第1話、俺氏、魔法を教わる
人が死んだ。
俺の目の前で。
その男たちは、どうやら盗賊だったようだ。人数を頼りに武器をちらつかせて、金目のものを出せと脅してきた。
ジャージな俺にはビタ一文もなく、出せるものなど何もない。
それはベルさんも同じはずだったのだが、彼はどこからともなく二本の剣を出すと、瞬く間に盗賊たちを斬り伏せてしまった。手品かよ、と思っている間に、敵は全滅した。
「所詮、半端者は見かけ倒しよ」
ベルさんは剣を消すと、盗賊どもの死体に屈み、持ち物の物色をはじめた。
「因果応報、弱肉強食ってな。……ジン、こいつを着ろ。その服は目立つ」
お、おう……。ジャージは、やはり目立つのか。ベルさんが渡してきたのは、盗賊の着ていた服。血がついていないのを選んだようだが、もともとろくに洗濯もされていないせいか、鼻が曲がるほど臭かった。
できれば着たくないが、贅沢は言ってられないだろうなぁ。盗賊とはいえ、目の前で人が死んだ動揺は収まらず、自分の心臓の音が耳につく。
でも、もしベルさんがいなければ、死体となっていたのは俺のほうなんだよな、これ……。
それを自覚すると身体が震えた。先ほどから俺が固まっていたせいか、ベルさんがじっと見上げてくる。
「こういう殺しの場面は初めてか?」
「え……あ、あぁ」
「そのうち慣れる。世界は違っても、だいたいこんなものだろう……?」
日本じゃ、そういうのはなかったと思う。もちろん、俺が出くわさなかっただけで、事件自体は日本中どこでも起きる可能性はあり、起きていたけど。
俺が、悪臭を気にしながら着替えると、ベルさんも物色をやめて立ち上がった。
「行くぞ、ジン」
「死体は……? このままかい?」
「ほっとけ。血のニオイを嗅ぎつけた動物や魔獣が掃除するだろ。それに、大帝国の連中が通りかかるとも限らんからな。長居はしないぞ」
「魔獣……」
やっぱ、いるのか異世界。

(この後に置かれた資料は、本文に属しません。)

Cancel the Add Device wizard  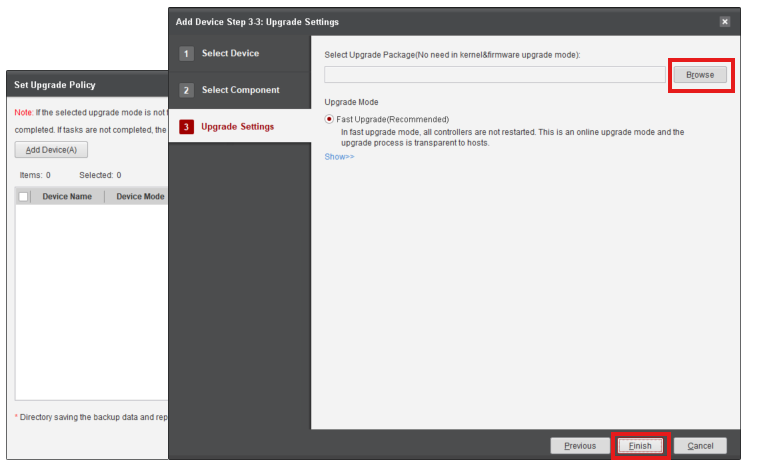(700, 446)
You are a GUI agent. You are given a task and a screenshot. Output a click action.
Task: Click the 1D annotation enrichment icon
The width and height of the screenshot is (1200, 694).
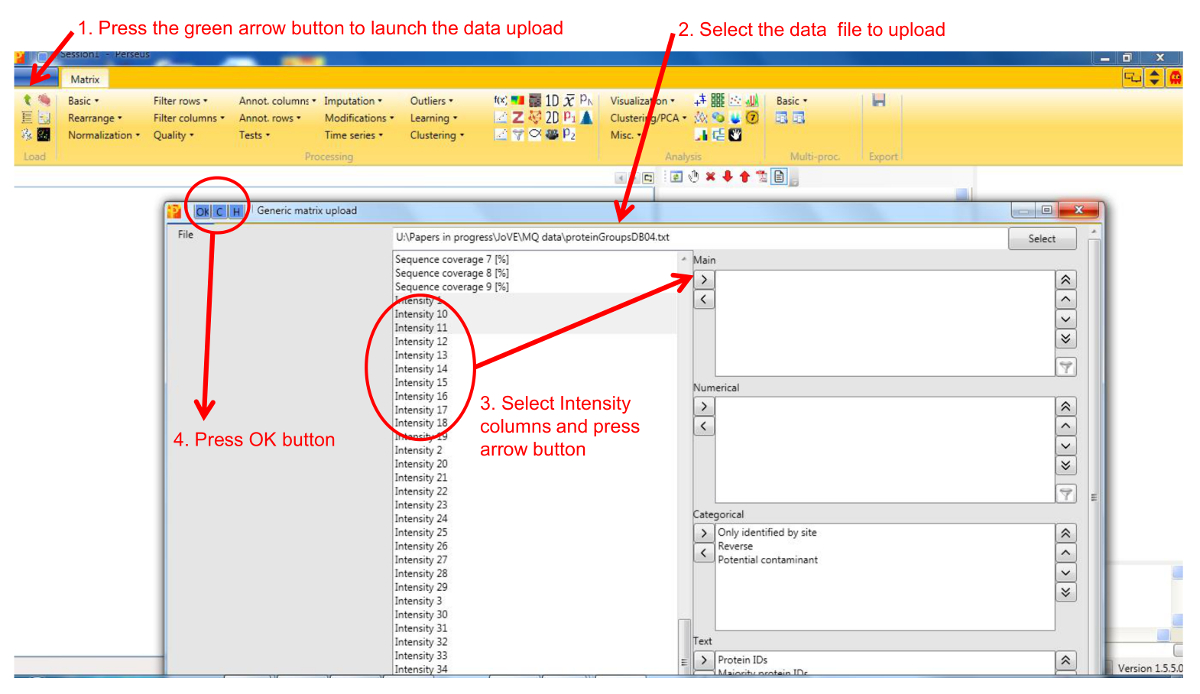click(x=551, y=101)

元いた世界の獣よりも物騒な種なんだろうか……。ベルさんは腕が立つが、俺は不安で胸が潰れそう。……そして臭い!
「そういえばジン。お前のいた世界ってのは、どんなところだ? どういう世界だ?」
道というには少々貧相な一本道を進みながらベルさんが話題を振る。左右は森だったが、俺は一応気を配りながら、地球、そして日本、俺の生まれ育った故郷の話をした。

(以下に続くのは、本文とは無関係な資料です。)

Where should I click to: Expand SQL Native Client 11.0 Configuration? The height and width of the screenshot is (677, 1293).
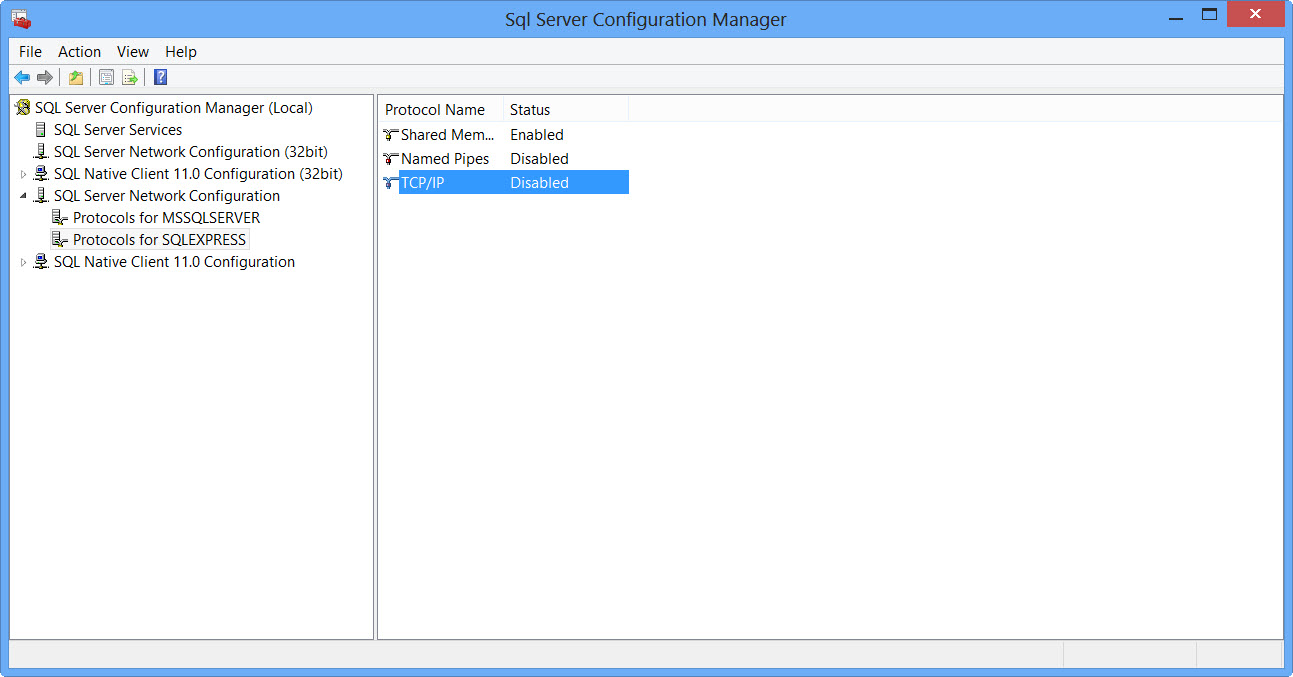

自分でも、こんなにお喋りだったのかと驚くくらい、しばらく話し続けた。たぶん、沈黙が怖かったんだろうと思う。
見知らぬ異世界にいるという現実。その中で頼りになるベルさんという存在がそばにいること。
大体のことを話したあと、ベルさんが新たな話題を出した。
「魔法がない世界か。じゃあ、ひとつ、ここで魔法を使ってみるか」
俺の世界には、基本的には魔法とは想像上の産物と見られている。超能力とかの類いは、一般人には無縁だからな。
だがここでは違う。世界も違えば、理も違うわけで。
「オレ様と契約したんだ。魔力の流れや思考がこっち寄りになったはずだからな。その、何だ……『てれび』とか『あにめ』とやらのイメージを思い描いてやってみろ」
ふむ、そんなラノべを読んだおぼえがある。想像、イメージが魔法に反映されるやつ。
とくにチートをもらってはいないが、契約で俺にも魔法が使えるようになっているのなら、やってみようじゃないか!

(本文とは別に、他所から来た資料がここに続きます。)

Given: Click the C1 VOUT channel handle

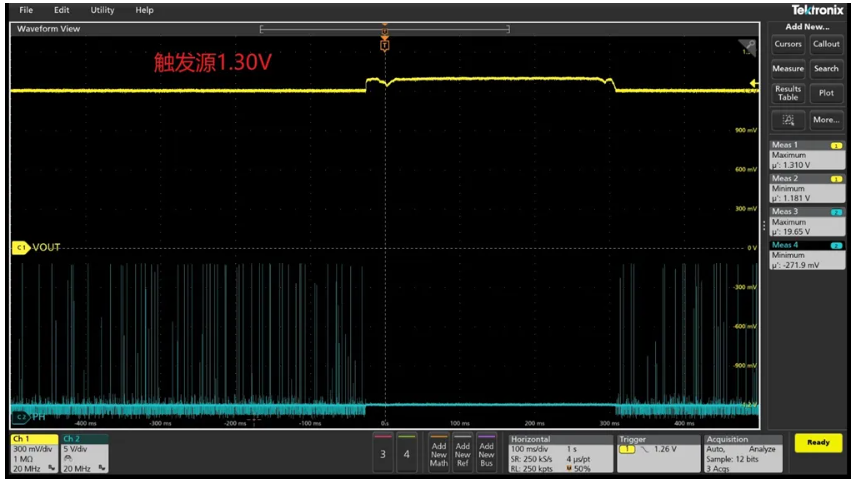Looking at the screenshot, I should 20,247.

「やったことがないから、できないと思うなよジン。魔法を使うにあたっての最大の障害がそれだ」
「オーケー、やってみる……いや」
某スペースオペラのマスターも言っていた。やってみる、でなく、やるのだ、と。
じゃあ魔法を知らない俺が、何の魔法を使うかだけど……ド定番の火の玉――ファイアボールにするか。わかりやすいし。
俺は呼吸を整える。集中。自身の身体に流れる魔力に働きかけ、そして頭では火の玉をイメージする。
ゲームなどでお馴染みのファイアボール。意識を集中、漲る魔力を意識して意識して――爆ぜろ!
ボゥッ、と俺の正面に紅蓮の火の玉が現れた。うぉっ、すげっ――!
とうっ、と具現化した火の玉を、道に沿ってまっすぐに放つ。ベルさんが割と近くで火球の通過を見送る。
誰も人はいないからと放ったファイアボールは、十数メートル進んだあたりで消えた。空気抵抗のせいか、はたまた魔力が尽きたかはわからないけど。
「ほぅ、見た目は合格だな」
腕を組んでベルさんは、そう評した。
「だが威力は大したことはなかったな。あれはわざとか?」
「わざと? いや……普通にやったつもりだけど、威力がないって?」
見た目は結構派手に燃えていたと思ったんだけど。
「全然熱くなかったぞ。火の玉なのに、あれでは喰らっても火傷すらせんぞ」
「そうか! 熱さはイメージしていなかった!」
形だけ気にしていたような……。ゲームやアニメじゃ実際に熱を感じないもんな。本物の炎、その熱をイメージしないと駄目なようだ。
「とはいえ、センスはあるぞジン。何せ、熱くない炎を操れるなんて。普通は逆だぞ。こっちのほうが難しいんだ。大したもんだぞ」
「あー、確かに、そうかもしれないな」
偶然だぞ!
そういえば小説とかで、人に危害を加えない炎を修行するとか、そんなシーンを見たことがあるような。火に触れれば火傷する。そんな中で触れても傷つかない、燃えない炎を操るのがいかに困難か――。それは本当に火なのかはさておいて。
「ベルさん、俺にもっと魔法を教えてくれ……!」
異世界に放り出された俺。先ほどのベルさんのように盗賊を返り討ちにする力もなく、これといって能力もないが、生きていくためには有用な技は身につけなくてはいけない。
・ ・ ・
とか思っていたら調子に乗りました。
「お前さんも、いろいろと学ばんとな……」
少々呆れた様子でベルさんは言った。
あたりはすっかり夜の闇に包まれていた。道から少し森に入り、やや開けた場所で焚き火をしている。
俺は固い地面に横たわっている。
「魔力切れとはね……」
何たるお約束。魔法を覚えることに夢中になって、ただいまグッタリ中。だるい。気持ち悪さは、幾分かマシになったが、まだ起き上がるのもしんどい。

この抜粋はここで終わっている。